Where the line with "Tekirdağ Escort (787, 558)" appears below, start writing out lines exactly, and finish with the line with "Süleymanpaşa Escort (798, 547)", which is included; write out nothing else.

Data: Begin

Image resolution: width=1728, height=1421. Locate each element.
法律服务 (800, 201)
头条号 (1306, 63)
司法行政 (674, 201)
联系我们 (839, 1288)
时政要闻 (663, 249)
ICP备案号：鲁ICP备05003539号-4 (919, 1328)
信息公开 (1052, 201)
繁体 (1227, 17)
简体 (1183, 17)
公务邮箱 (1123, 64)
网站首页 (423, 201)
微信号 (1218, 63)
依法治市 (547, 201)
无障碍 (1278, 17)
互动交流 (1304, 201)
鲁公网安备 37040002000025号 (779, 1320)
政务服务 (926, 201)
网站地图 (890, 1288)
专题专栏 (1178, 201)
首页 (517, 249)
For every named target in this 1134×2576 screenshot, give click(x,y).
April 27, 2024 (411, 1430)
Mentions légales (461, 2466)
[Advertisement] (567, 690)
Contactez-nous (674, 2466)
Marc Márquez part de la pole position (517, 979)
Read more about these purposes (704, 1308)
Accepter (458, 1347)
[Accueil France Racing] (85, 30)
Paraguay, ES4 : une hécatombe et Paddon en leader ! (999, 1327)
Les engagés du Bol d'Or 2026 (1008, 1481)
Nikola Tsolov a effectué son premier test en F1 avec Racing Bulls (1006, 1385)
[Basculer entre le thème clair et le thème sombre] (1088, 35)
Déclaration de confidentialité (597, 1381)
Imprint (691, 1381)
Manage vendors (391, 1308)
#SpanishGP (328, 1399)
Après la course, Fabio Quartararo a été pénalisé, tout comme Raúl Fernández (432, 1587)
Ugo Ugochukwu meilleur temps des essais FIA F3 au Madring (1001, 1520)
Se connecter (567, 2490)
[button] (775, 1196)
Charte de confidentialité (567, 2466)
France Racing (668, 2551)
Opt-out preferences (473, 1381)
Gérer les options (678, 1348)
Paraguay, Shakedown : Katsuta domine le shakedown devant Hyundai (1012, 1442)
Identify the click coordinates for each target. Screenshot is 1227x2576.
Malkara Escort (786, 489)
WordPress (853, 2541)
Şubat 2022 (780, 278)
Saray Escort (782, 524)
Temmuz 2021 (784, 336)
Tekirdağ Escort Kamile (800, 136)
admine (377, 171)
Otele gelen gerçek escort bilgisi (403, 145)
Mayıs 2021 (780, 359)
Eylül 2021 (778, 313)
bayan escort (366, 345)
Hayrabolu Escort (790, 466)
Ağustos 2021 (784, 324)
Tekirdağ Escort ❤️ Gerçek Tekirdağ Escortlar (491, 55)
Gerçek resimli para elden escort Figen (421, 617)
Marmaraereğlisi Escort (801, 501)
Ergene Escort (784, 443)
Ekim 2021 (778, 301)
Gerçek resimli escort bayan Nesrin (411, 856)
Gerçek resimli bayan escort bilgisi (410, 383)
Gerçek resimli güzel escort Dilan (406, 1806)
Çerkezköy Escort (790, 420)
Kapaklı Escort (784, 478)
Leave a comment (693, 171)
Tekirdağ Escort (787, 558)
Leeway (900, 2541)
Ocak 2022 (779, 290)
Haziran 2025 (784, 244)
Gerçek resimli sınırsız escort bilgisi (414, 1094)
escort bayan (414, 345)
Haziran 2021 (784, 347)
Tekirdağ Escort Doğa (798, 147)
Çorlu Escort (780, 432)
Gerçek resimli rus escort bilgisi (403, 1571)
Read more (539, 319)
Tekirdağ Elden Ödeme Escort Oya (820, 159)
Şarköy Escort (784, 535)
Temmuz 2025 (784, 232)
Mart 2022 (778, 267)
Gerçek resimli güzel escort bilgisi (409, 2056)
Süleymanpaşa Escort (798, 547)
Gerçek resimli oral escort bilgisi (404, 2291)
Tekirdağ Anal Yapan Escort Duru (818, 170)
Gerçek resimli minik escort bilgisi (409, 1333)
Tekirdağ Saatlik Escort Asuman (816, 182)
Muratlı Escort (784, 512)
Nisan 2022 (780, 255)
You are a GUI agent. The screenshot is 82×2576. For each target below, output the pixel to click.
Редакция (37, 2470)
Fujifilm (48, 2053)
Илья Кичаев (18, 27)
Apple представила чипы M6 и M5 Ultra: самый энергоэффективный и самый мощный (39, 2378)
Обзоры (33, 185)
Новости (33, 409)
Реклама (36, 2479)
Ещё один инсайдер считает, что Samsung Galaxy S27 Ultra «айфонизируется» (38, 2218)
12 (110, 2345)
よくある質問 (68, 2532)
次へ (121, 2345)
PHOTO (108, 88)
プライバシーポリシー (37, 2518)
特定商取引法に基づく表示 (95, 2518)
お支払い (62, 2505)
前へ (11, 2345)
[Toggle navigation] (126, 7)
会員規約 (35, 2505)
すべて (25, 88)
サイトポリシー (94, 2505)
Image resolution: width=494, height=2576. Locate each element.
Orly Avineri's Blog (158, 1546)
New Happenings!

Data: End

[Answer section]:
Tekirdağ Escort (787, 558)
Leeway (900, 2541)
Ocak 2022 (779, 290)
Haziran 2025 (784, 244)
Gerçek resimli sınırsız escort bilgisi (414, 1094)
escort bayan (414, 345)
Haziran 2021 (784, 347)
Tekirdağ Escort Doğa (798, 147)
Çorlu Escort (780, 432)
Gerçek resimli rus escort bilgisi (403, 1571)
Read more (539, 319)
Tekirdağ Elden Ödeme Escort Oya (820, 159)
Şarköy Escort (784, 535)
Temmuz 2025 (784, 232)
Mart 2022 (778, 267)
Gerçek resimli güzel escort bilgisi (409, 2056)
Süleymanpaşa Escort (798, 547)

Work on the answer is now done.